Dimensi baru gerakan
menolak lupa hadir melalui Omah Munir.
“Benarkah kita perlu
tugu?”. Dalam Tugu Kemakmuran, Prasetyohadi menyindir
motif-motif dibalik kegemaran orang-orang Indonesia untuk mendirikan
tugu, monumen: sebagai wakil-wakil kenangan, kultus dan mitos mereka,
“Penting. Untuk mengenang kemakmuran desa, bukti kesejahteraan
hidup”. Di sisi lain, tugu-tugu menjadi instrumen keangkuhan.
“..Letak sangat strategis, di ujung belakang desa. Desa-desa
lain akan melihat dari kejauhan kemegahan tugu kemakmuran kita itu.

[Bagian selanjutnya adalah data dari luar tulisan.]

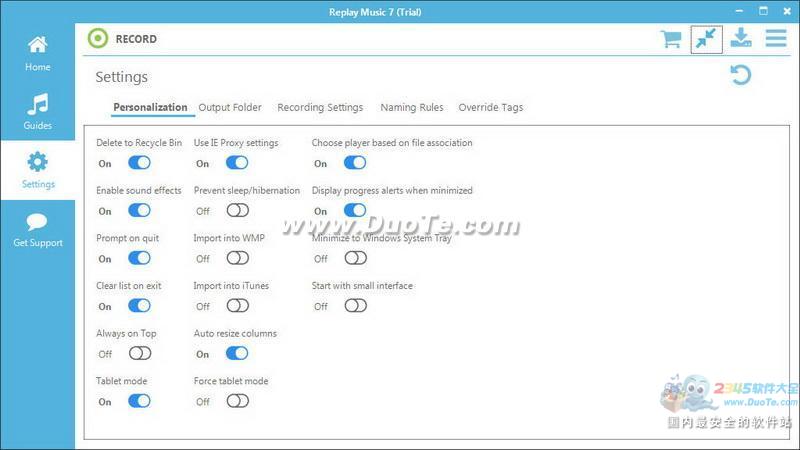Enable Minimize to Windows System Tray
Viewport: 800px width, 450px height.
pyautogui.click(x=355, y=258)
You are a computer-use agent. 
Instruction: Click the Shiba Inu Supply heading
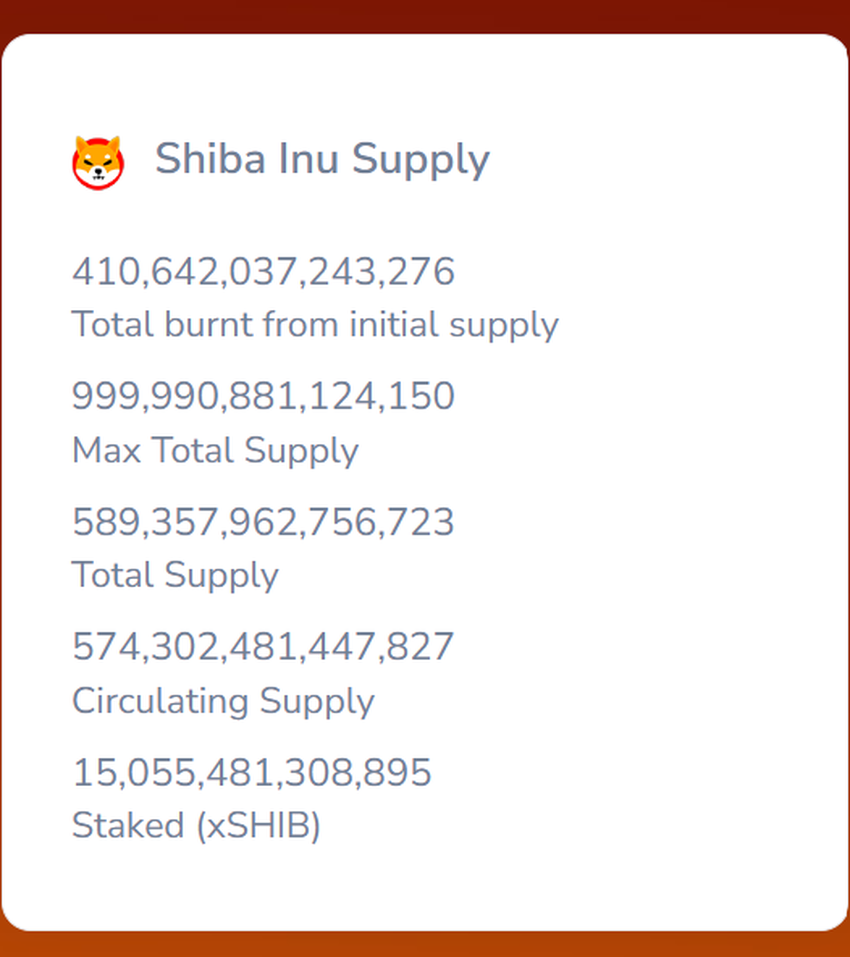click(322, 159)
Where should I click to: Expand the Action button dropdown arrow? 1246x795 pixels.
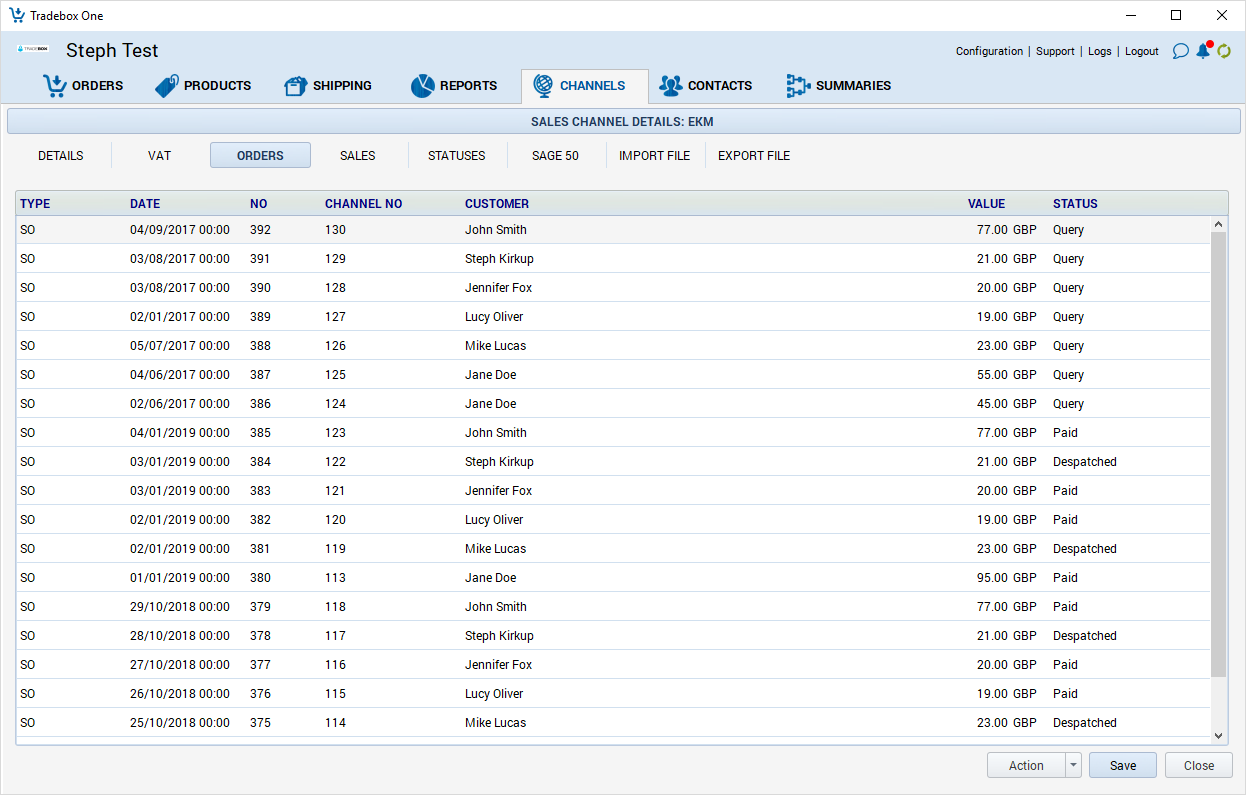(1073, 766)
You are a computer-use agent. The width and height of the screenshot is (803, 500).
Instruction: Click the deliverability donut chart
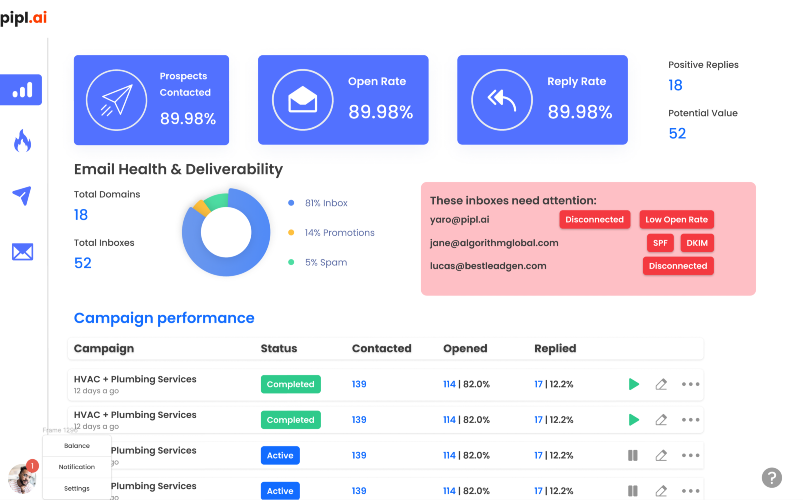pos(226,232)

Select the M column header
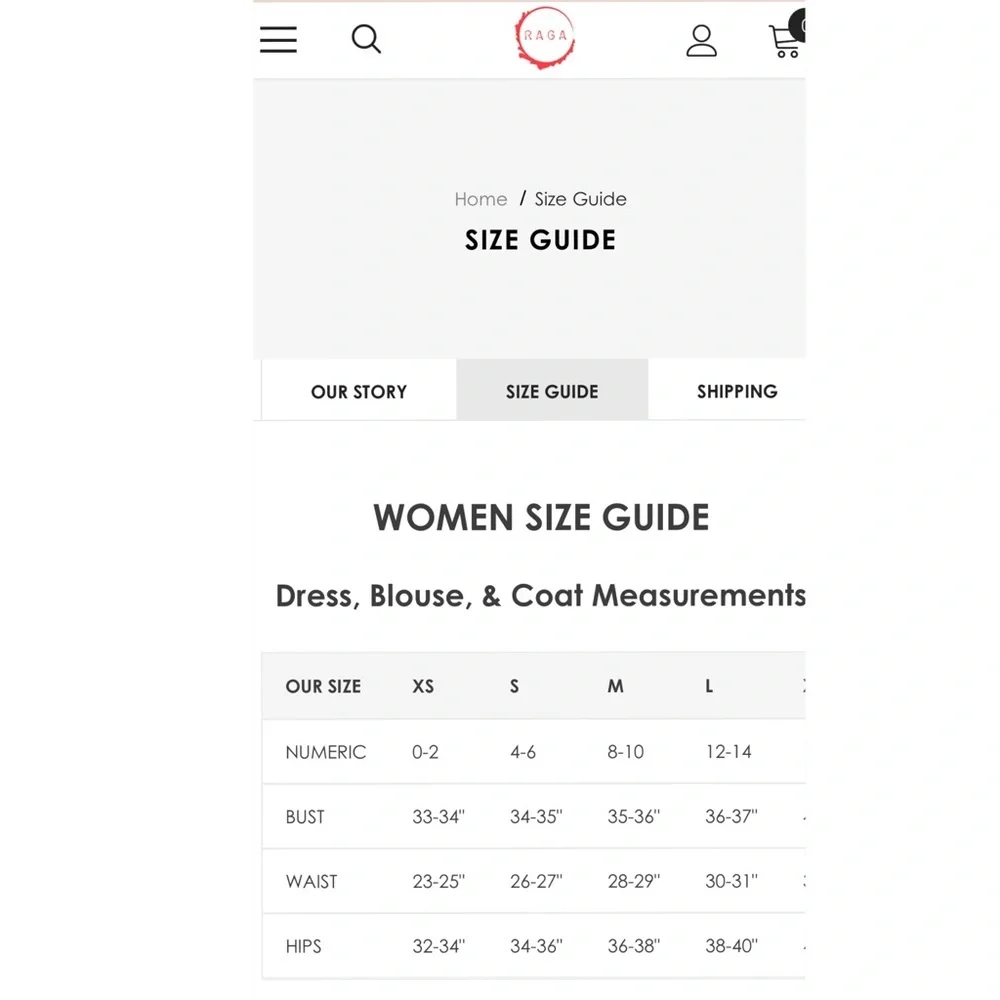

Nama desa kita akan terkenal dan berkibar.”
Lalu, apakah tugu
perunggu setengah dada Munir, dan Omah Munir secara keseluruhan yang
baru saja dibuka, dibangun dengan semangat yang sama? Benarkah kita
perlu tugu (dan tentu saja, museum), sementara Munir senantiasa hadir
dalam tagar #menolaklupa?
Munir
hari ini tidak lagi sekadar dikenang sebagai seorang martir HAM yang
tewas oleh arsenik di udara Singapura-Den Haag pada 7 September 2004, yang menimbulkan
kegemparan sebagai “a
test of our history”,
yang aktor intelektual dibalik kematiannya masih terselubung
lembayung pekat. Dalam sambutannya, Suciwati menegaskan
lebih lanjut bahwa “Omah Munir tidak ingin sekadar menjadi
pengkultusan Munir. Munir masih hidup melalui kenangan tentang
nilai-nilai keadilan HAM yang diyakininya lewat semangatnya yang tak
pernah pupus dalam menegakkan keadilan. Nilai yang mungkin tak pernah
dipelajari para pejabat kita, yang ingin saya kenalkan pada sebanyak
mungkin masyarakat Indonesia. Agar suatu ketika, ketidakadilan HAM
tak lagi terjadi”. Ini, lebih
kurang, menjawab kegamangan Prasetyohadi.
-::-
Minggu,
8 Desember 2013, saya memutuskan mandi lebih awal untuk menghadiri
prosesi soft
opening museum
Omah Munir.
Kabar
yang beredar bahwa setiap warga kota Batu mengetahui lokasi pasti
Omah Munir ternyata sekadar mitos belaka. Perjalanan saya untuk
menghadiri pembukaan Omah Munir tampaknya akan lancar-lancar saja
ketika seorang polisi lalu lintas yang tengah berjaga di pos polisi
seputaran alun-alun Batu dapat memberikan alamat lengkap Omah Munir:
Jalan Bukit Berbunga No. 2. Pada polisi lalu lintas yang sedang
melakukan sweeping
kendaraan
roda dua, segera saya tanyakan kembali kepastian letak Omah Munir,
yang dengan berbaik hati meyakinkan saya bahwa jalan yang saya pilih
benar. Petualangan baru dimulai setelahnya. Nomor-nomor rumah di
jalan Bukit Berbunga tidak disusun dengan cukup teratur. Saya
bolak-balik di jalan utama menuju destinasi wisata Selecta dan Cangar
ini, dan terpaksa kembali ke Batu Town Square untuk mendapati rumah
yang salah (rumah yang ditunjukkan orang-orang adalah rumah saudara
Munir, tempat jenazahnya disemayamkan sembilan tahun silam). Belakangan saya menemukan jalan Bukit Berbunga No. 2, dengan
sekali lagi melewati sweeping,
terletak setelah rumah-rumah dengan nomor 90-an.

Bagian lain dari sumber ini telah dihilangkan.